• _YOUR INSTRUCTIONS_:
Exactly reproduce each record listed below.

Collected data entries
BEGIN

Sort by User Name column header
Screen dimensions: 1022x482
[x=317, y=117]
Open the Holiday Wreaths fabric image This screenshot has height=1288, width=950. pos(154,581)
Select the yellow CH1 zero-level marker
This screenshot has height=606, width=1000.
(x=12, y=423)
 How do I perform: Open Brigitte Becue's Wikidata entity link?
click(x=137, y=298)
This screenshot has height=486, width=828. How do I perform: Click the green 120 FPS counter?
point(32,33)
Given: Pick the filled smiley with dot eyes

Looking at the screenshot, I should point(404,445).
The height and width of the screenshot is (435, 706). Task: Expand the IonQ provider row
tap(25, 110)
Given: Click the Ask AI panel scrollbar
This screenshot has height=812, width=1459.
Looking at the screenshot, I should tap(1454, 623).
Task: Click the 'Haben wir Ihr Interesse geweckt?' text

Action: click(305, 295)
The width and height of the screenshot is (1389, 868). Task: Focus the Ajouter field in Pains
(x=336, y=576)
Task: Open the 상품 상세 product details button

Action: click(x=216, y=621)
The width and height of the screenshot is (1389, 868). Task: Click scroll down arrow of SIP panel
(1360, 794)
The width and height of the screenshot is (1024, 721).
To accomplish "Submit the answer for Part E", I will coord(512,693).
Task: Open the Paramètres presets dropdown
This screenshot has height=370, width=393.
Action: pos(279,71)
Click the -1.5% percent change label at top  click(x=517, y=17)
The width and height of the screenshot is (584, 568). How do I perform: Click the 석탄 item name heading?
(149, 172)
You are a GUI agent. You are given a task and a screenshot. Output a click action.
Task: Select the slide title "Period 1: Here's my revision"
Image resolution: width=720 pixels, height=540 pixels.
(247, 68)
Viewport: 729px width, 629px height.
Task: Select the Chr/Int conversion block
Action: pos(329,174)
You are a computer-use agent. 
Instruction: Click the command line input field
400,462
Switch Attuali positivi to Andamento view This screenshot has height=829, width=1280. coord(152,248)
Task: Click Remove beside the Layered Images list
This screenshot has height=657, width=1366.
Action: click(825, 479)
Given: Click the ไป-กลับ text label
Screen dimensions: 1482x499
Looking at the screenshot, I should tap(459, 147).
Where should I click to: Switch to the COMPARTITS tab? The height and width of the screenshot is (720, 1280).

END

• _RESPONSE_:
Sort by User Name column header
Screen dimensions: 1022x482
[x=317, y=117]
Open the Holiday Wreaths fabric image This screenshot has height=1288, width=950. pos(154,581)
Select the yellow CH1 zero-level marker
This screenshot has height=606, width=1000.
(x=12, y=423)
 How do I perform: Open Brigitte Becue's Wikidata entity link?
click(x=137, y=298)
This screenshot has height=486, width=828. How do I perform: Click the green 120 FPS counter?
point(32,33)
Given: Pick the filled smiley with dot eyes

Looking at the screenshot, I should point(404,445).
The height and width of the screenshot is (435, 706). Task: Expand the IonQ provider row
tap(25, 110)
Given: Click the Ask AI panel scrollbar
This screenshot has height=812, width=1459.
Looking at the screenshot, I should tap(1454, 623).
Task: Click the 'Haben wir Ihr Interesse geweckt?' text

Action: click(305, 295)
The width and height of the screenshot is (1389, 868). Task: Focus the Ajouter field in Pains
(x=336, y=576)
Task: Open the 상품 상세 product details button

Action: click(x=216, y=621)
The width and height of the screenshot is (1389, 868). Task: Click scroll down arrow of SIP panel
(1360, 794)
The width and height of the screenshot is (1024, 721).
To accomplish "Submit the answer for Part E", I will coord(512,693).
Task: Open the Paramètres presets dropdown
This screenshot has height=370, width=393.
Action: pos(279,71)
Click the -1.5% percent change label at top  click(x=517, y=17)
The width and height of the screenshot is (584, 568). How do I perform: Click the 석탄 item name heading?
(149, 172)
You are a GUI agent. You are given a task and a screenshot. Output a click action.
Task: Select the slide title "Period 1: Here's my revision"
Image resolution: width=720 pixels, height=540 pixels.
(247, 68)
Viewport: 729px width, 629px height.
Task: Select the Chr/Int conversion block
Action: pos(329,174)
You are a computer-use agent. 
Instruction: Click the command line input field
400,462
Switch Attuali positivi to Andamento view This screenshot has height=829, width=1280. coord(152,248)
Task: Click Remove beside the Layered Images list
This screenshot has height=657, width=1366.
Action: click(825, 479)
Given: Click the ไป-กลับ text label
Screen dimensions: 1482x499
Looking at the screenshot, I should tap(459, 147).
Where should I click to: Switch to the COMPARTITS tab? The height and width of the screenshot is (720, 1280).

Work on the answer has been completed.